┌──
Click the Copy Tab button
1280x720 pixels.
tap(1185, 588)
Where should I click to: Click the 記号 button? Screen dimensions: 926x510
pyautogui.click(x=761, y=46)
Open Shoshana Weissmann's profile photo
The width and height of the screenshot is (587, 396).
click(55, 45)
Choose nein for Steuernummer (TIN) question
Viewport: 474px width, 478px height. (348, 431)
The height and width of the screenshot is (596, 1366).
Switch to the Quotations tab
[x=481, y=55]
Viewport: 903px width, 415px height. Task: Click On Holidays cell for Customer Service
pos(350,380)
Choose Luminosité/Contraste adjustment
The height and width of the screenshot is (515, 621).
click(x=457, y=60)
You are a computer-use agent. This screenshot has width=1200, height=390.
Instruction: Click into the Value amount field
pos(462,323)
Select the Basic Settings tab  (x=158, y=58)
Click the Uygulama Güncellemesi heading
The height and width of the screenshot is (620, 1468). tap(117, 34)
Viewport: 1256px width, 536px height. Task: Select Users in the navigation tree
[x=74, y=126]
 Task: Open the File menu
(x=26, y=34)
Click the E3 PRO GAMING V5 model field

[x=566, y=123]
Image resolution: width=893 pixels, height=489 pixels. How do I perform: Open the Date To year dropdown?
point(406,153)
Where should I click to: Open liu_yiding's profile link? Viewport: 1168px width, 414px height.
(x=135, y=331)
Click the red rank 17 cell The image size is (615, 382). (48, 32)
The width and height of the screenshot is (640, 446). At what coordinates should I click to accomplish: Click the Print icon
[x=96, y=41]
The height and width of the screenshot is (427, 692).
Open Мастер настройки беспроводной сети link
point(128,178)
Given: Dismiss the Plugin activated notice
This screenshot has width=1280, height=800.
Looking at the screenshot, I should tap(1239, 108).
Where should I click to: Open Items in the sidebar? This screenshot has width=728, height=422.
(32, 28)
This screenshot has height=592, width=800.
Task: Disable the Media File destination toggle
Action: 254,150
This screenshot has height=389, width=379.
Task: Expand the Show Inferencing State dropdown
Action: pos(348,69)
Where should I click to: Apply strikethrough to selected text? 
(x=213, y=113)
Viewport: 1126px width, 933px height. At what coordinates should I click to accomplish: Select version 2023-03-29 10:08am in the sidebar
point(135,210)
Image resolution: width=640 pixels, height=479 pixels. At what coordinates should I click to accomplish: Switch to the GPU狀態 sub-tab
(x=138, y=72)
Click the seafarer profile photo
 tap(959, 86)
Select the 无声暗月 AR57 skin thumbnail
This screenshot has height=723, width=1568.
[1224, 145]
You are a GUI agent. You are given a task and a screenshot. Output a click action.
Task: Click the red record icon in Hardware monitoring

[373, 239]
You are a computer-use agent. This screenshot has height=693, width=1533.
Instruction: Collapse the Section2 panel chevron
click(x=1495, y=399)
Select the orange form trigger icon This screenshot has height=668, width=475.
└──
TASK GOAL: In the entries above, find the line with "Switch to the Quotations tab" and the line with "Click the red rank", then set down exactly those two and every line between them, nothing else.

RESULT OF THIS EXERCISE:
Switch to the Quotations tab
[x=481, y=55]
Viewport: 903px width, 415px height. Task: Click On Holidays cell for Customer Service
pos(350,380)
Choose Luminosité/Contraste adjustment
The height and width of the screenshot is (515, 621).
click(x=457, y=60)
You are a computer-use agent. This screenshot has width=1200, height=390.
Instruction: Click into the Value amount field
pos(462,323)
Select the Basic Settings tab  (x=158, y=58)
Click the Uygulama Güncellemesi heading
The height and width of the screenshot is (620, 1468). tap(117, 34)
Viewport: 1256px width, 536px height. Task: Select Users in the navigation tree
[x=74, y=126]
 Task: Open the File menu
(x=26, y=34)
Click the E3 PRO GAMING V5 model field

[x=566, y=123]
Image resolution: width=893 pixels, height=489 pixels. How do I perform: Open the Date To year dropdown?
point(406,153)
Where should I click to: Open liu_yiding's profile link? Viewport: 1168px width, 414px height.
(x=135, y=331)
Click the red rank 17 cell The image size is (615, 382). (48, 32)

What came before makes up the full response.